Wednesday, January 31, 2007

rollercoaster

There was a discussion earlier on a message board about people's favorite rollercoasters, then and now.
I haven't been on one in ages but it got me thinking about a particular childhood memory and the strangest, wildest, scariest rollercoaster ride I'd ever been on.
It was in Louisiana when I was about ten. Amusement parks back then would spring up in some empty field for a week or so and then disappear as quickly as they had appeared. They were hardly comparable to the Disney-type superparks we have now... these were fly-by-night operations, usually with an arcade of sorts, a ferris wheel, various carnival-type booths and stands, and of course some kind of rollercoaster. Rickety, wooden rollercoasters.
And this one that I remember had to be the most rickety, wooden-est rollercoaster of all time. I don't recall all the details... Jan and Kathy and I had been out with some of our cousins and it was late at night (for me anyway). I distinctly remember it was past ten and we were on our way home from somewhere and decided to make a late night stop at the amusement park. That in itself was kind of unusual and the fact we decided to take a ride on the rollercoaster even more so.

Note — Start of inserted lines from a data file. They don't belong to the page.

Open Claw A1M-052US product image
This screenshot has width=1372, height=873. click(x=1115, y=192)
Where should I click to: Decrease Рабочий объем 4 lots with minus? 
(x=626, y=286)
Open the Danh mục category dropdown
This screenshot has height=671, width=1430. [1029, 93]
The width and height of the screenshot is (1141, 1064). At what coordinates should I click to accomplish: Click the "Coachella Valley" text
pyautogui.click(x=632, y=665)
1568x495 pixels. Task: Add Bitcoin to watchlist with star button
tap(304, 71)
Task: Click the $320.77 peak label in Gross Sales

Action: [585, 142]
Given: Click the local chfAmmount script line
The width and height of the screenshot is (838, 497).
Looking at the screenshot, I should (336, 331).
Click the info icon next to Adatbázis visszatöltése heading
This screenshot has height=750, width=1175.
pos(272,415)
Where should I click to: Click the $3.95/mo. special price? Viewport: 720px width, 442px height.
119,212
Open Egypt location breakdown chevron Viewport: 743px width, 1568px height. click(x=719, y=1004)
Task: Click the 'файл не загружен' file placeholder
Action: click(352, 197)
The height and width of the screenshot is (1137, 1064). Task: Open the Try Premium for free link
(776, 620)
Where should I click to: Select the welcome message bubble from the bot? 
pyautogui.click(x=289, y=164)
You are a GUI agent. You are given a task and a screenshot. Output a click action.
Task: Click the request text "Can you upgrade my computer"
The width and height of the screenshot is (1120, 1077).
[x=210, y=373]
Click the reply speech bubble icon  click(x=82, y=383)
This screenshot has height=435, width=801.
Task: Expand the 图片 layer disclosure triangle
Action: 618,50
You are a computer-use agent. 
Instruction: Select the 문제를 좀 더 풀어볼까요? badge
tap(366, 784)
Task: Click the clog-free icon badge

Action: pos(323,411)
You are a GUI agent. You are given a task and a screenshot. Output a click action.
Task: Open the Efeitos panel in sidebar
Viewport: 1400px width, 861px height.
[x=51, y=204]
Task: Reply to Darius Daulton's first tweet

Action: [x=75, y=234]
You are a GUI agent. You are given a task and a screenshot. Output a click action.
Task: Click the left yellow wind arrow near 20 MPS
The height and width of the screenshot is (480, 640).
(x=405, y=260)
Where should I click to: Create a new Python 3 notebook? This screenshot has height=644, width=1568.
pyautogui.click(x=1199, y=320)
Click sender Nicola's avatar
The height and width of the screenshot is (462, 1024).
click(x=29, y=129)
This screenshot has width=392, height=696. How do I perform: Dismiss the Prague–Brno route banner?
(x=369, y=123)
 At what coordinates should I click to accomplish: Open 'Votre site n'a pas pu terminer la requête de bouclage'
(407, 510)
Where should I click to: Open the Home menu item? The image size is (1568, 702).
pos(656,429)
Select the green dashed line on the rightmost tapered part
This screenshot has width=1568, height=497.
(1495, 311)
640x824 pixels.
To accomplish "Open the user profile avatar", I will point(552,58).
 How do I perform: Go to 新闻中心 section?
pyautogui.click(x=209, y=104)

There were no bars or seat belts on this thing. You know the log ride at Six Flags where you would just straddle a bench-type seat? That's how this was. And we just grabbed what we could and held on for dear life.
How no one ever just went flying off of this thing, I don't know, but it was without a doubt the scariest damn ride I ever went on in my life. No, there was no loop de loop (I guess that would have been tempting fate a bit too much) but it was really fast and I thought more than once my young life would end any second. Just get me home, I thought, and I'll never complain about coming to Louisiana again. The fact that it was pitch black outside made the experience even more intense.
I wonder if Jan and Kathy remember this. Obviously, it was pre-Joe. But it's something that has stayed with me all these years and all this talk of rollercoasters today triggered it once again.